Well, yes. But it gets worse. Following Jesus means that we are going to have to take some unpopular stands in our culture and not go with the flow. We are going to have to take stands that will cause others to call us hateful, intolerant, bigoted, stupid, unenlightened, and a whole lot more. We are going to have to deny our natural desires to be liked by everyone and our need to be popular and feel accepted (but notice in this context on whose terms our popularity and acceptance are based; helpful hint: it ain’t ours).

But if we stop and really think about it, if we are really honest with ourselves, we know that in our heart of hearts these things can never, ever ultimately satisfy us because they are the things of a world that is openly hostile to God. They are things that can never give us life or raise us from the dead. I can tell you, for example, if you have ever come close to experiencing the peace of God, it is like nothing you will ever experience in this life and you will never be able to get enough of it. If you have ever loved and were loved (and I am not talking necessarily about romantic or sexual love), you can never get enough of it. And who among us does not crave joy and goodness in our lives? Who among us except the most utterly depraved and perverted do not want our relationships to be characterized by faithfulness and gentleness? Who among us does not admire the trait of patience, especially when someone else extends it to us when we act ugly toward them? No, if we are really honest with ourselves, it is the fruit of the Spirit we crave most rather than the desires of our fallen nature.

But this all comes at a cost, the cost of our fallen, ugly selves. I am not talking about violating our core personality. God does not want that. What I am talking about is all the ugliness that bubbles up from our broken selves, our bodies of flesh that weigh us down. It requires radical surgery to kill it all off and we will spend a lifetime doing so, and then only with the help of the Spirit in us. There will be setbacks and detours along the way. We will encounter opposition from within ourselves, from our friends and neighbors, from our enemies, and yes, from Satan himself. But we have a secret weapon that gives us the upper hand. We have a relationship with the Lord of the universe, Jesus himself, and if we do our part in staying the course, he will not let us be ultimately defeated. We may lose some (or even many) battles along the way but we will not lose the war.

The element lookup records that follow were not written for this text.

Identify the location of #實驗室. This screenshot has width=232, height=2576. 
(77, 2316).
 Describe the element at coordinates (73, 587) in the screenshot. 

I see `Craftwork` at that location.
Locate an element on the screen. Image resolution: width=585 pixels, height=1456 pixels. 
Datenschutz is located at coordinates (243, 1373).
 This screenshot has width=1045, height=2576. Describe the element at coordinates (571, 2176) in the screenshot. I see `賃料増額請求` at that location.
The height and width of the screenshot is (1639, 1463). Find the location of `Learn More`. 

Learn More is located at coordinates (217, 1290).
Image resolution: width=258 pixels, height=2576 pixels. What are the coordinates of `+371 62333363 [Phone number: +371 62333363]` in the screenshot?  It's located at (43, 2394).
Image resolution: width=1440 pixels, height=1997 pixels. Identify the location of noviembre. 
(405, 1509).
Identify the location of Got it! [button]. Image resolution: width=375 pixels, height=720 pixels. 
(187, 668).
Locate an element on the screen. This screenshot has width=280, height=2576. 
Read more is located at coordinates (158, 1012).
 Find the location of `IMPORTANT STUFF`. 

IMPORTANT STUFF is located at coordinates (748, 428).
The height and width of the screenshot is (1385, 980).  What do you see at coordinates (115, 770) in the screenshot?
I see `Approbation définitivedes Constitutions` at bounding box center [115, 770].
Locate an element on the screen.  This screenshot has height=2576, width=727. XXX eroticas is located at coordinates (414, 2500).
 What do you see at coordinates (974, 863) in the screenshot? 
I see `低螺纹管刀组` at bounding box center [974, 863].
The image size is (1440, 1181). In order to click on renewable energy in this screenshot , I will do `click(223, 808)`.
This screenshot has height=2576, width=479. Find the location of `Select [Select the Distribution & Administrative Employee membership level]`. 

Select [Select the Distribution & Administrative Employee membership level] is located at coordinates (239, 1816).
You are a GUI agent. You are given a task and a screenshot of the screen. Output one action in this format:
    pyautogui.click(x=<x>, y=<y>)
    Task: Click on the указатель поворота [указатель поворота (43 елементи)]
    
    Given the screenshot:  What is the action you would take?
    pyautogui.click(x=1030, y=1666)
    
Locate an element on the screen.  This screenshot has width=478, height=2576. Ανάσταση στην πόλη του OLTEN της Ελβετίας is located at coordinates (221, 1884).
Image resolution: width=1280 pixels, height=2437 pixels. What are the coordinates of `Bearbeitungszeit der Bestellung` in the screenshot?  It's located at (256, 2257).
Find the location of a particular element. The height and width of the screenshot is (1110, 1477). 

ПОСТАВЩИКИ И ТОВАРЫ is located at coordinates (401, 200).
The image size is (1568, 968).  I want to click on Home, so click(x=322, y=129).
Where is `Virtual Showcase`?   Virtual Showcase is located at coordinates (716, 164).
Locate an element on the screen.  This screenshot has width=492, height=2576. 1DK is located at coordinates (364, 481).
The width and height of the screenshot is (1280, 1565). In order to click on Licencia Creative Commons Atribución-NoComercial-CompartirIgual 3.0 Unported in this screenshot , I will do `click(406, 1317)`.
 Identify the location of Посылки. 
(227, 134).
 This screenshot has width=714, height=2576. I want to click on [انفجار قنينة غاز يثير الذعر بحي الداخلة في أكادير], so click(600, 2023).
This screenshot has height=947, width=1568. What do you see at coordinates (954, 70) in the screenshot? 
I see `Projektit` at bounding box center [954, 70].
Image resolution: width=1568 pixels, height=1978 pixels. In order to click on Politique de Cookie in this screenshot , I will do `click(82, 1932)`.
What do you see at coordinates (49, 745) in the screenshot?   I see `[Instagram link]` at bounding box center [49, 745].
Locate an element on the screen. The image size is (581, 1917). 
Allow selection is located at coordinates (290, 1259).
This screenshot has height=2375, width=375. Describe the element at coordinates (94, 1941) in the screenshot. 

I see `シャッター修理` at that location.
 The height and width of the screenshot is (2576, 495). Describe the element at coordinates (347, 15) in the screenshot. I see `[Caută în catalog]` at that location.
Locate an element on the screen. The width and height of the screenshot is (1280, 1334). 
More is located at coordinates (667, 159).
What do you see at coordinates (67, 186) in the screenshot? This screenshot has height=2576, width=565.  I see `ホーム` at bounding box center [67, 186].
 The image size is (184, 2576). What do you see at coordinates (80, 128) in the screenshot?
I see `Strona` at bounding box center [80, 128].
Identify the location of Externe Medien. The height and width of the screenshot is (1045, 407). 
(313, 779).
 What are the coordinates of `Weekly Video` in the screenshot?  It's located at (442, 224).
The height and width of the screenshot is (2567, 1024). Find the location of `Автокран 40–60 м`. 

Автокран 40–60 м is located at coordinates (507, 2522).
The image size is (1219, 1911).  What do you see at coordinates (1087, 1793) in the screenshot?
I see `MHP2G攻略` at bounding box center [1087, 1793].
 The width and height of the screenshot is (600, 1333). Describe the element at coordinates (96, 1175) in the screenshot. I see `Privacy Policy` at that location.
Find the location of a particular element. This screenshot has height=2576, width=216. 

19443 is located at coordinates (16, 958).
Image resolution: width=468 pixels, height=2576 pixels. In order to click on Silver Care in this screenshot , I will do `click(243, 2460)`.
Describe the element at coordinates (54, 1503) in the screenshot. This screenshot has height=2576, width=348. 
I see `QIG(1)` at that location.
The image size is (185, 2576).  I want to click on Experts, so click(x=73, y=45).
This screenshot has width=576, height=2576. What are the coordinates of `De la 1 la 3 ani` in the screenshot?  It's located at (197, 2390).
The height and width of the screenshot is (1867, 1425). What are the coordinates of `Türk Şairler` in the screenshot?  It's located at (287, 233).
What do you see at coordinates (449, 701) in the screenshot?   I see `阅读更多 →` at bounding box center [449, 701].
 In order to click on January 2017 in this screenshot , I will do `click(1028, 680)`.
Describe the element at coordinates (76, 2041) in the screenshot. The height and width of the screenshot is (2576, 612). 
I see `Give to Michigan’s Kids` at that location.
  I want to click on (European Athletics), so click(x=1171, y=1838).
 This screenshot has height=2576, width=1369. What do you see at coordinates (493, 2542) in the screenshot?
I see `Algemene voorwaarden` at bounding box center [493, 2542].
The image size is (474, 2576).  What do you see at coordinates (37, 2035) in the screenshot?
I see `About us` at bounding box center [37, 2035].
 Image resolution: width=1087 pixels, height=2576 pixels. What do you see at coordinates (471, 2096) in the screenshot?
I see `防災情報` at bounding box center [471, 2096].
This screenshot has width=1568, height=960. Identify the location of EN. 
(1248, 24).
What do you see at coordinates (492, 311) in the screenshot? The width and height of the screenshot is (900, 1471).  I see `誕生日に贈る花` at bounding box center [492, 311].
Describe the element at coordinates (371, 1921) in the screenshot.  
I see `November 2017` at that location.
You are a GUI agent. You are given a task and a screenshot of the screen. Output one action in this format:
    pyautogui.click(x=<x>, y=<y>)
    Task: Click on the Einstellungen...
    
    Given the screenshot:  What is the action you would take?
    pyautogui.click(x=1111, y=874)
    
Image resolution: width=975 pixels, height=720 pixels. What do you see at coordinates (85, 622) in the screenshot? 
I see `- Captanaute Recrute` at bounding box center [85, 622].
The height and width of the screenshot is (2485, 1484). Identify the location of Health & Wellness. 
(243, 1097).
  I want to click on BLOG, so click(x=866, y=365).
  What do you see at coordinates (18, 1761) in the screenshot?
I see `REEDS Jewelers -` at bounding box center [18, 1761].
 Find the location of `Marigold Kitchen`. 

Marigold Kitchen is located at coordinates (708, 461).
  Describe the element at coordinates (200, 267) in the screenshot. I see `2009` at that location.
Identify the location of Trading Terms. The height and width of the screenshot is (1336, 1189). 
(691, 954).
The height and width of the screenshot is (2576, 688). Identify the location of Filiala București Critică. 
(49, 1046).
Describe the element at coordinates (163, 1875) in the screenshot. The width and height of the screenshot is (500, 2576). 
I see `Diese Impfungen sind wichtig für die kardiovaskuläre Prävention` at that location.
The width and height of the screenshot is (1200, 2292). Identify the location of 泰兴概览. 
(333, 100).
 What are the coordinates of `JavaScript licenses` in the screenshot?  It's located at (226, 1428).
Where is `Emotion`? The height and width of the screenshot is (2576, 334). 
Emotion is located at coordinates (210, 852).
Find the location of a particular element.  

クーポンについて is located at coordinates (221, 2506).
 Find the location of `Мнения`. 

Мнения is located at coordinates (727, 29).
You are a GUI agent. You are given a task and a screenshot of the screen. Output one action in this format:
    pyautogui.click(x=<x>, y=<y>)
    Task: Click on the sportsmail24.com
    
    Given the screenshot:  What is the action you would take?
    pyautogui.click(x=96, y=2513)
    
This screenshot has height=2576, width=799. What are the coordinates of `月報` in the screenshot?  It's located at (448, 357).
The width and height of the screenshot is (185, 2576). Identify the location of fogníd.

This is what it means to follow Jesus. It is not for the faint-hearted or queasy. We cannot be casual followers of Jesus because he loves us passionately and wants all of us, warts and all, so that he can transform us into the humans God intends for us to be. But as we have seen, the rewards are infinitely greater. We will get to live life here in our mortal bodies as God intended, albeit imperfectly. And at the end of the day, we will get to live forever in God’s promised New Creation, directly in his Presence. God’s space will be our space and we will get to experience healing, restoration, and redemption that we can only attempt to imagine or dare dream about. Take the risk. Take a chance on Jesus. Ask him to help you die so that you can start to really live.